# Machine knitting - tuck stitch problems



## Mrsh (Feb 21, 2014)

Hi everyone, I'm a newbie here and so glad to have found this site! I've recently returned to machine knitting and am enjoying relearning the process! I have bought a Brother 891 and 850 ribber which I haven't used before and am having a few problems with tuck stitch. When both tuck stitch buttons are pushed in the machine is not selecting the pattern needles on the left side of machine. Also similar problem with single motif, it misses out a main colour on alternate rows and it looks stripes. However the same pattern works fine if I knit it all the way across in fairisle. Any suggestions as what's wrong would be greatly appreciated!


----------



## sandra7 (Dec 6, 2012)

Well done on getting your knitting machine going again, I have got a Toyota with ribber and not used it for years, I keep saying one of these days I will.


----------



## EllieC (Apr 10, 2013)

Hi Mrsh, I saw your problem with tuck stitch, I had a similar one when I first got my Brother 830, problem continued until I realised I was not taking the carriage completely past the last needle on the left before returning to the right and the needles were not being selected properly. Your problem might just be this simple. It didn't come to light till I wanted to bring the last needle on each side to non-working position to give a neater edge for sewing up.


----------



## ramdoupri (Dec 22, 2012)

You might need a good carriage cleaning making sure all the levers move. Mine did that and one one of the little levers was stuck.


----------



## Mrsh (Feb 21, 2014)

Hi Sandra, thanks for your reply, do hope that you've been inspired by this site to start machine knitting again. 
I only bought this machine two weeks ago and I've really enjoyed getting reacquainted with my old friend, machine knitting! 
It's been about ten or more years since I last knitted anything, so I'm going to start with something simple till I get the hang of everything again. 
At the moment I've just been cleaning and oiling the machine, I've now replaced the sponge bar and some needles and I'm working my way through the punchcards for practice and to check if everything on the machine is in good working order.
Just need to get the tuck stitch problem sorted and hopefully there will be no stopping me after that.
Good luck with your machine adventure and if you do decide to have another go, please let us know how you get on.


----------



## 30Knitter (Apr 9, 2012)

Mrsh said:


> Hi everyone, I'm a newbie here and so glad to have found this site! I've recently returned to machine knitting and am enjoying relearning the process! I have bought a Brother 891 and 850 ribber which I haven't used before and am having a few problems with tuck stitch. When both tuck stitch buttons are pushed in the machine is not selecting the pattern needles on the left side of machine. Also similar problem with single motif, it misses out a main colour on alternate rows and it looks stripes. However the same pattern works fine if I knit it all the way across in fairisle. Any suggestions as what's wrong would be greatly appreciated!

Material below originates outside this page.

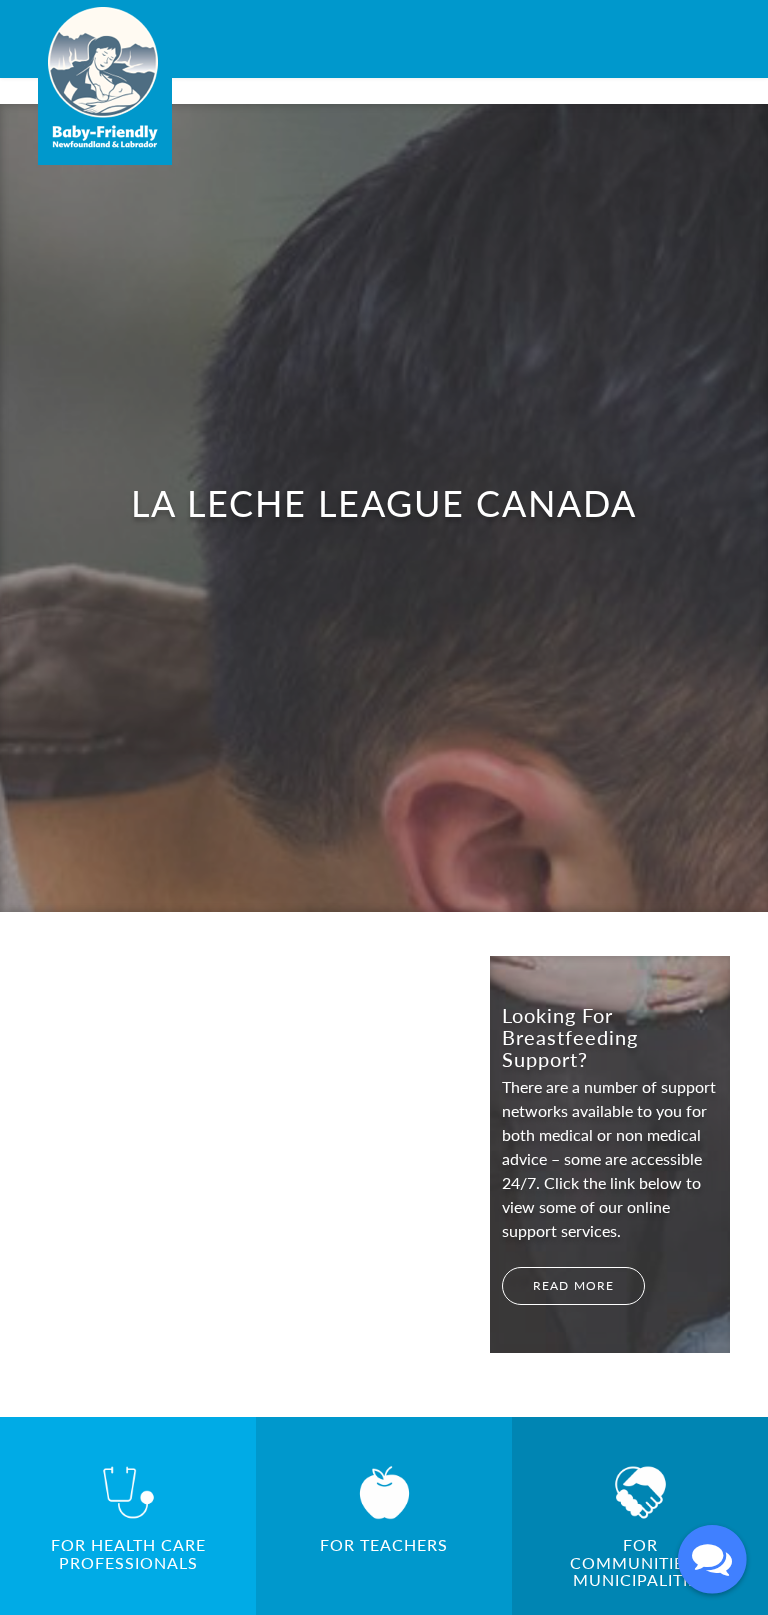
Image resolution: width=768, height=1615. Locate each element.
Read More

Double check the cams (pink/orange) under your carriage, make sure they are the same on both sides of the carriage.
Double check your levers under the carriage and make sure all of them are moving as they should. Something may be sticking. As said by someone else earlier, make sure you are clearing your knitting on both sides. Move your carriage at least 5 needles beyond your working needles. This makes sure you are clearing your work and is easier to remember. Make sure your buttons are not sticking and are functioning properly. Make sure you oil your carriage before beginning each project.


----------



## Mrsh (Feb 21, 2014)

30Knitter said:


> Double check the cams (pink/orange) under your carriage, make sure they are the same on both sides of the carriage.
> Double check your levers under the carriage and make sure all of them are moving as they should. Something may be sticking. As said by someone else earlier, make sure you are clearing your knitting on both sides. Move your carriage at least 5 needles beyond your working needles. This makes sure you are clearing your work and is easier to remember. Make sure your buttons are not sticking and are functioning properly. Make sure you oil your carriage before beginning each project.

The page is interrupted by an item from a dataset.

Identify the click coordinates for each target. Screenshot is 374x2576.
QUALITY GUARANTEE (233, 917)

Hi thanks for the above suggestions, I've tried everything and sadly no joy. I knit a 200 needle test piece using punchcard 2, and there is still areas not selecting in tuck stitch when carriage travels to left. I will attemp to add a couple of pics so you can see my problem. 
Also noticed on the sinker plate that the right side plastic wheel has raised notches of plastic points between the teeth and the rubber tips on the adjoining piece are worn off in places on the underside. No idea what would cause that, but I have been able to reorder new parts for this which may help.
I have been a machine knitter for many years and have not had any problems with past machines, and I realise this machine is a lot older, but it's so frustrating! 
I'm considering stripping it all down for a deep clean which may sort the problem, other than that I will have to send it off for repair as their is nowhere in my area.
The machine knits perfectly in stockinette and all over fair isle, but on single motif it only knits main colour on alternate rows! 
Aah, it's got me beat, at least for the moment!


----------



## EllieC (Apr 10, 2013)

Hi Mrsh, Now that I've seen what's been happening on your sample, I thought the problem might possibly be the catch on the needle not closing properly, but having looked again at the sample again, it seems that the fault is pretty regular along the knitting, which might suggest the selector hole in the punchcard is split. AND you are using my favourite card (which I have had to repunch two or three times because it deteriorated!). It was one of my first cards on my Knitmaster machine which is about 40 years old.

Do keep us posted, and I hope you solve the riddle!


----------



## Mrsh (Feb 21, 2014)

EllieC said:


> Hi Mrsh, Now that I've seen what's been happening on your sample, I thought the problem might possibly be the catch on the needle not closing properly, but having looked again at the sample again, it seems that the fault is pretty regular along the knitting, which might suggest the selector hole in the punchcard is split. AND you are using my favourite card (which I have had to repunch two or three times because it deteriorated!). It was one of my first cards on my Knitmaster machine which is about 40 years old.
> 
> Do keep us posted, and I hope you solve the riddle!


Hi EllieC, 
just an update to let you know that my machine is now running perfectly and that your theory re worn out card was correct! Thank you! 
I also had a few other problems which I tried to solve via a process of elimination before trying this. 
Firstly, I looked on You Tube to find out how to deep clean and oil the carriage and machine and ended up emailing The Answer Lady, Kathryn Doubrley and her husband Jack, who has lots of practical help videos on there. They emailed me back and also offered various helpful suggestions. Kathryn also suggested that something had possibly fallen inside the machine. She was right, I found a punchcard clip inside the machine under the punchcard cogs!
At first I was a bit wary of stripping the machine and carriage down, but followed their You Tube video, and it wasn't as hard as I had thought, and all the bits went back in the correct places!
Carriage and machine are now all shiny, clean, and running smoothly. 
All was well until I tried card two again, and had the same problem! I could not understand this as card two looked perfect, had no tears, and no punching errors as it was the original brother card that came with the machine. 
As it was the only thing I hadn't yet tried, I decided to re punch card two, and was delighted when at last, the tuck pattern knitted perfectly! No missing parts whatsoever, how happy am I, mystery solved. 
Many thanks to you and everyone else who have helped me with their support and suggestions, it was much appreciated.
One thing I have noticed is that the original brother punchcards are a lot thinner than the punchcards on a roll, so I guess that the new card is a lot more stable for the machine cogs to grip. Anyway, I'm one very happy machine knitter and can't wait to get started again. X


----------